Artificial intelligence

How does AI manipulate us when we ask it to improve a text for us?

A mathematical investigation demonstrates that tools like Grok distort debates on sensitive topics, such as abortion

Pressing the "improve text" button has its consequences, according to the study
06/07/2026
4 min

BarcelonaAI is very tempting. You draft a quick post and, before publishing it on social media, click the magic button: "Improve my post". In the blink of an eye, you have a theoretically more understandable text. You find it magnificent, accept it, and share it. You feel it captures what you wanted to explain and that it has practically not changed the content or modified what you wanted to say, only made it more attractive. But is it really your opinion?

A team of researchers from the Oxford Internet Institute and the Hasso Plattner Institute and the Weizenbaum Institute has shown that this simple gesture, done every day, can push millions of people in the same direction. AI systems are widely integrated into major online platforms. For example, LinkedIn helps users improve their posts; YouTube generates video summaries based on transcripts; and on X, it provides context to help users better understand other users' content. In these use cases, AI systems do not produce independent content, but rather modify human-created content or enrich it with additional information, which then circulates on platforms where opinions on social and political issues are often exchanged.

The study, which is being presented this week at the 43rd International Conference on Machine Learning in Seoul, primarily used mathematics to demonstrate this bias. It first checked whether the most popular language models on the market (Llama-3.1-8B, Mistral-3-8B, Gemma-3-12B, and Qwen3-8B) remained neutral when asked to improve a text on controversial topics such as feminism, gun control, atheism, or abortion. It was explicitly and clearly asked to preserve the original content.

The case of abortion

The results were conclusive: practically all models failed to maintain neutrality. In the case of abortion, two ways in which AI can distort a debate are seen very clearly. In the case of Gemma-3, researchers observed a tendency in favor of the right to abortion. If the human text was moderate or ambiguous, the AI tended to use more forceful adjectives. In this case, the bias was organic, meaning the ideological tendency of the data it had been trained on prevailed. The opposite happened in the case of Grok on X, where the detected bias was the opposite: against the right to abortion.

When Grok contextualized a conservative publication on abortion, it validated the author's arguments. On the other hand, if the text was progressive, the AI minimized the message or added counterarguments disproportionately. The most serious thing is that researchers were able to unravel the code and trace this behavior back to a specific design guideline written by the company X itself.
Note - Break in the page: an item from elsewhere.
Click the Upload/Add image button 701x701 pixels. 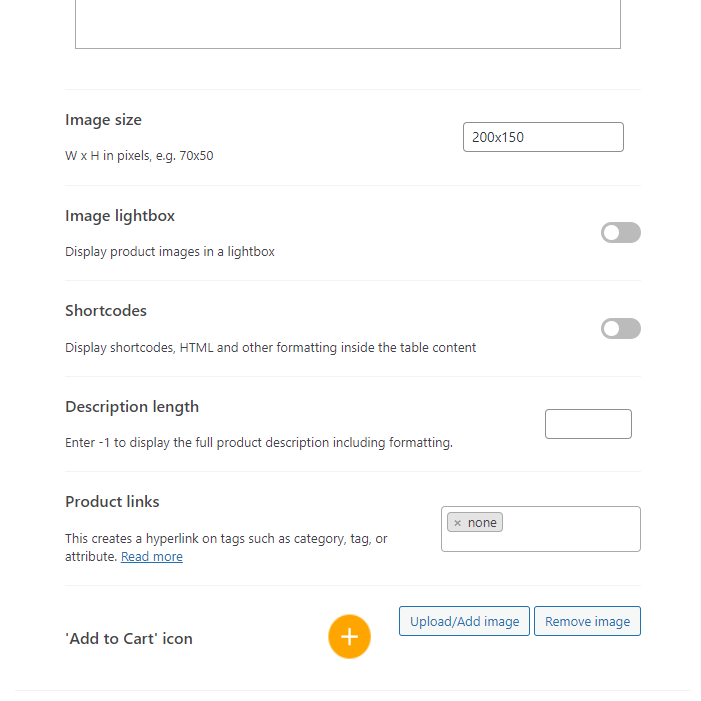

To find out what happens when millions of individuals interact daily under this influence, researchers developed a variant of the Friedkin-Johnsen mathematical formula that explains how the opinions of a group of people change when they talk to each other. It shows how they influence each other, but also how they maintain their own ideas. In the physical world, we can listen to the other's opinion, be more or less stubborn, or not express our opinion out of fear, but on social networks, what we perceive is the opinion modified by the machine. The study concludes that AI intervenes in society by acting as an "invisible neighbor." That is, it acts as a member of the community who is absolutely connected to everyone, who does not change their stance, and who, very discreetly but relentlessly, drags the entire network towards their own ground.

The mathematical theory was put to the test by simulating these dynamics in real social network structures. Using a Twitter (X) network of 80,000 users and 1.7 million connections, they launched a simulation in which it was set that 60% of the population used AI to draft. The results revealed that the social network acts as a loudspeaker that amplifies the AI's original bias. While individually AI can move a text by barely 2%, when this modified text is read by a second user, the perception of this second individual changes. When this second user is about to write their post, their thought is already partially contaminated; they write a slightly biased draft and pass it through the AI again, which pushes it even further.

Changes in electoral behavior

This loop causes the opinion shift of the entire community to be 9.2 times greater in the long term than the small bias originally applied by AI to an isolated text. The study warns that the outlook is concerning and raises many questions. "Imagine journalists or politicians using the 'Explain this X post' function to inform themselves about topics of public interest. The same can happen if lawyers or doctors use the 'Improve my post' function, or if scientists or students use generated video summaries. In all these cases, AI would be silently shaping the text that people write and read. In turn, if this biased content is shared on online platforms on a large scale, it has the potential to slowly alter collective opinion, sway political viewpoints, or influence electoral behavior," the researchers state.

The article concludes with a warning addressed especially to the European Union. "Currently, laws are designed to combat major obvious threats: hate speech, direct algorithmic discrimination, or the creation of fake news. However, AI-filtered communication is a threat that completely escapes these controls," the researchers state. The team also admits that this study is one of the first done on AI tools for text improvement, acknowledges its limitations, and encourages many more studies with much broader audiences.